- **Required action**
While leaving the pictures out, set down only the lines from the one with "Open the more actions ellipsis in debug panel" through the end of the records, exactly as they stand.

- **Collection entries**
* * * * *

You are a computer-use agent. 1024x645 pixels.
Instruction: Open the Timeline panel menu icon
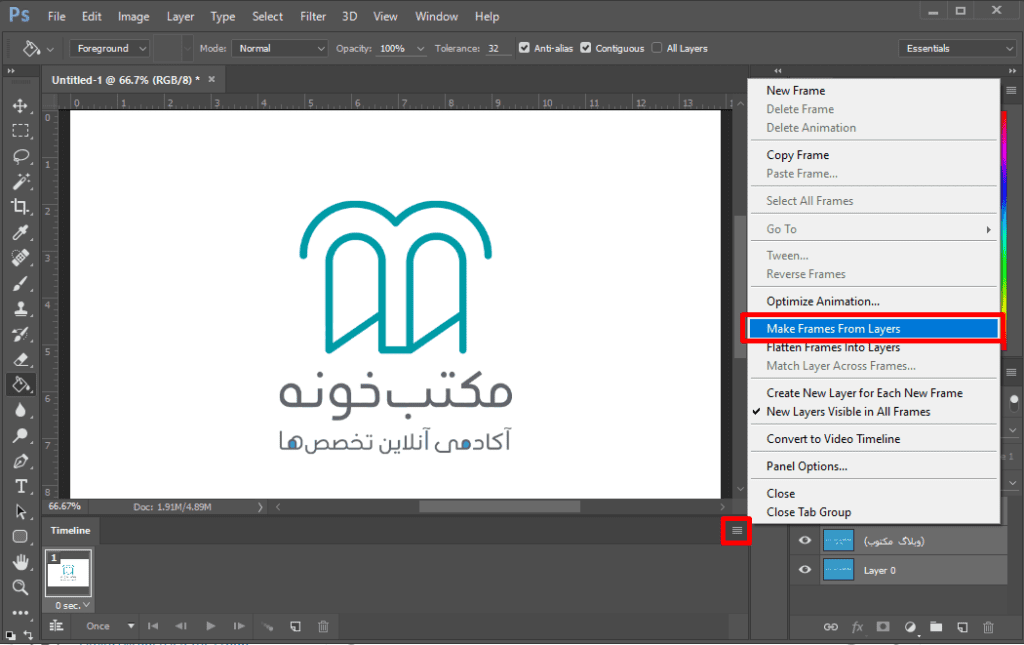click(737, 531)

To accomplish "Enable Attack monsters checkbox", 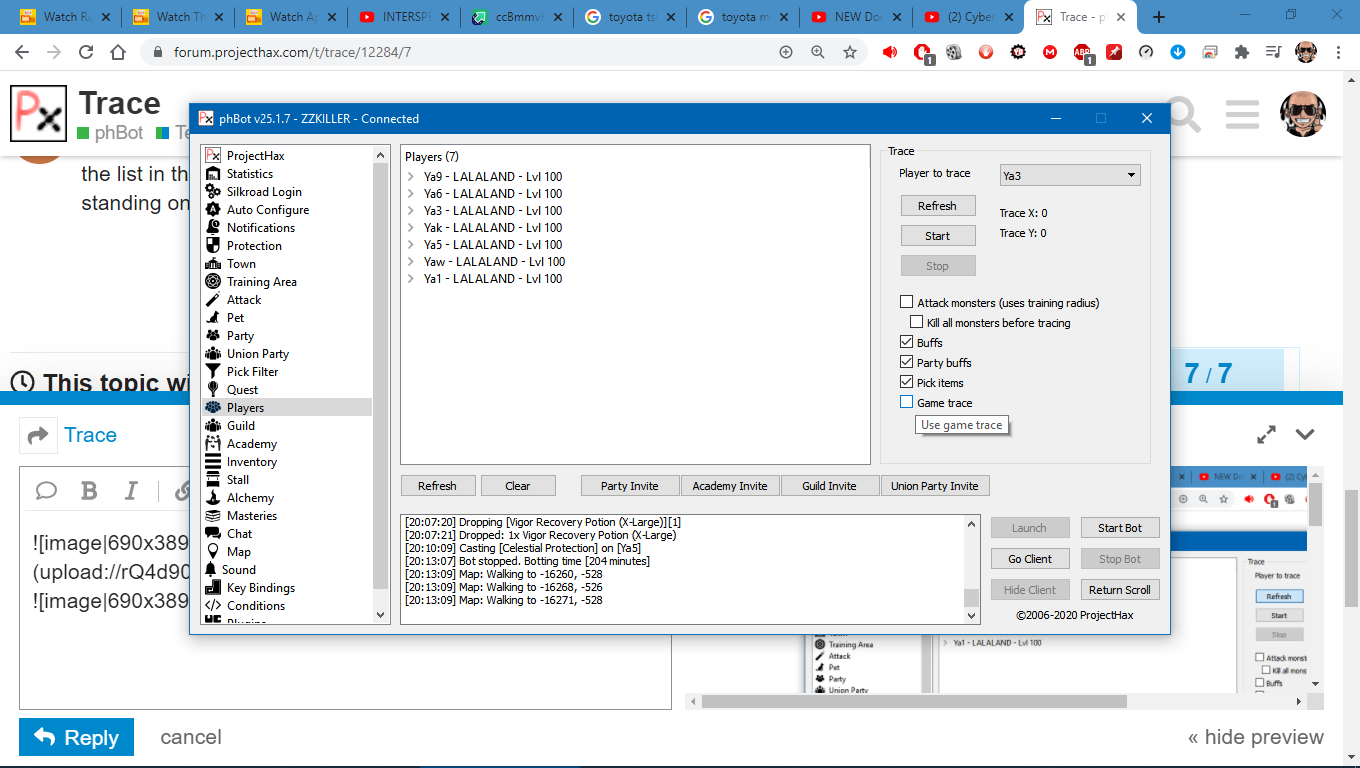I will click(x=907, y=302).
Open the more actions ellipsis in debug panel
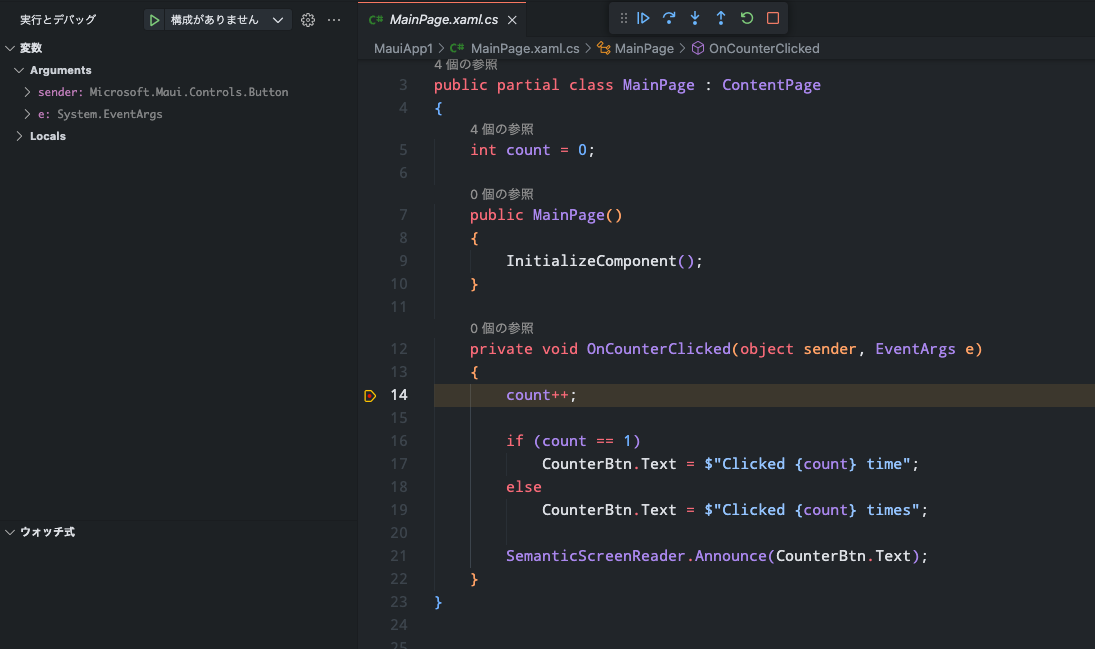Image resolution: width=1095 pixels, height=649 pixels. coord(334,19)
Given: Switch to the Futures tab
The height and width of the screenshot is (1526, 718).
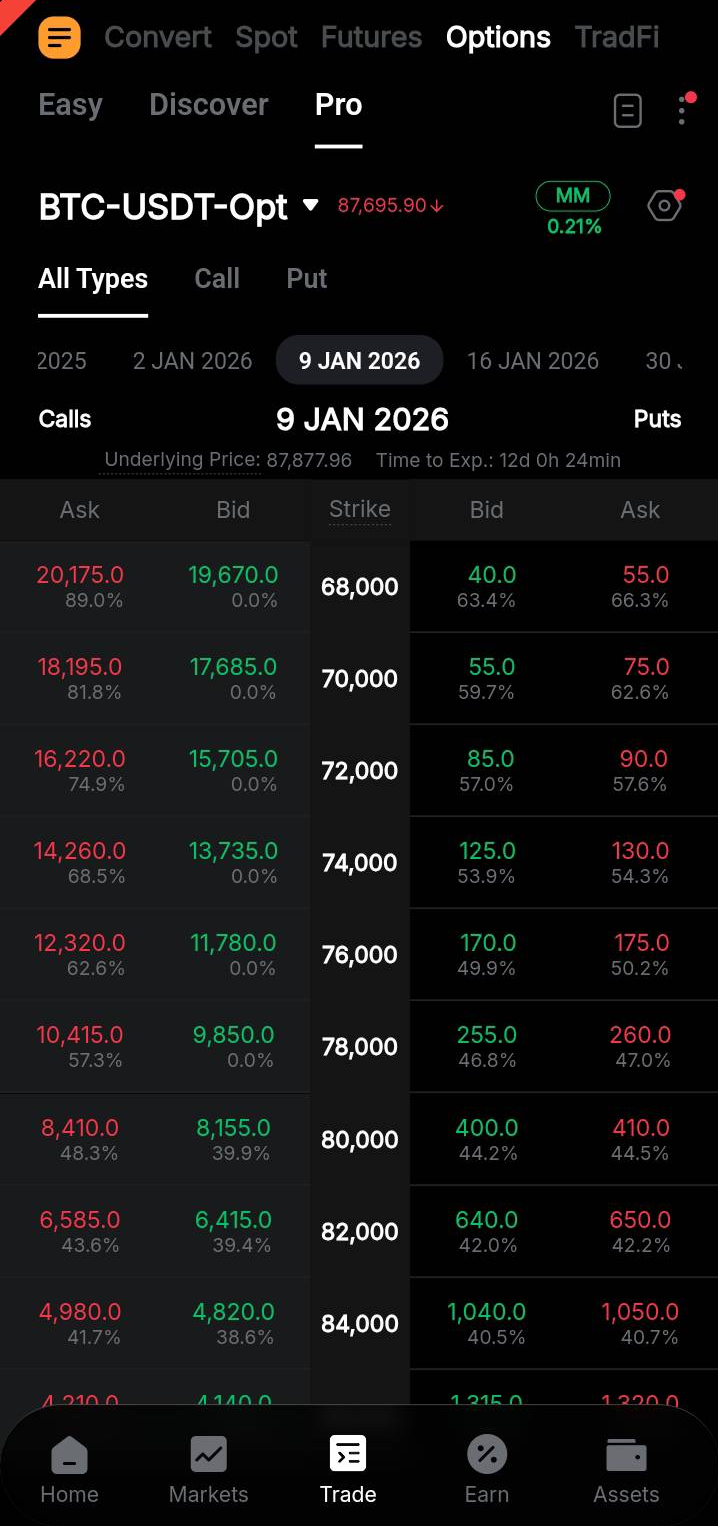Looking at the screenshot, I should (371, 37).
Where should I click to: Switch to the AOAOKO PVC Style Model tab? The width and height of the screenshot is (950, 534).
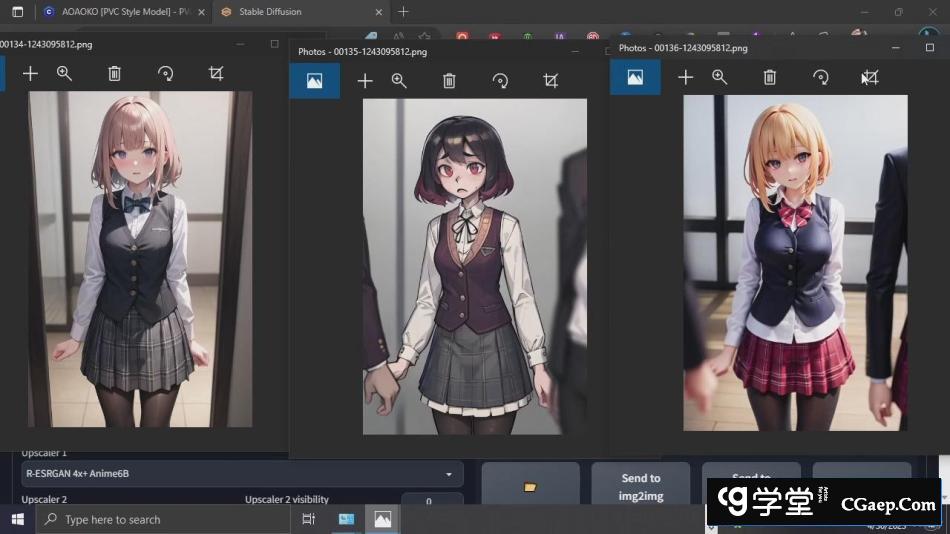pyautogui.click(x=118, y=12)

* * * * *

- **Answer section**
Open the more actions ellipsis in debug panel
Image resolution: width=1095 pixels, height=649 pixels. coord(334,19)
Given: Switch to the Futures tab
The height and width of the screenshot is (1526, 718).
Looking at the screenshot, I should (371, 37).
Where should I click to: Switch to the AOAOKO PVC Style Model tab? The width and height of the screenshot is (950, 534).
pyautogui.click(x=118, y=12)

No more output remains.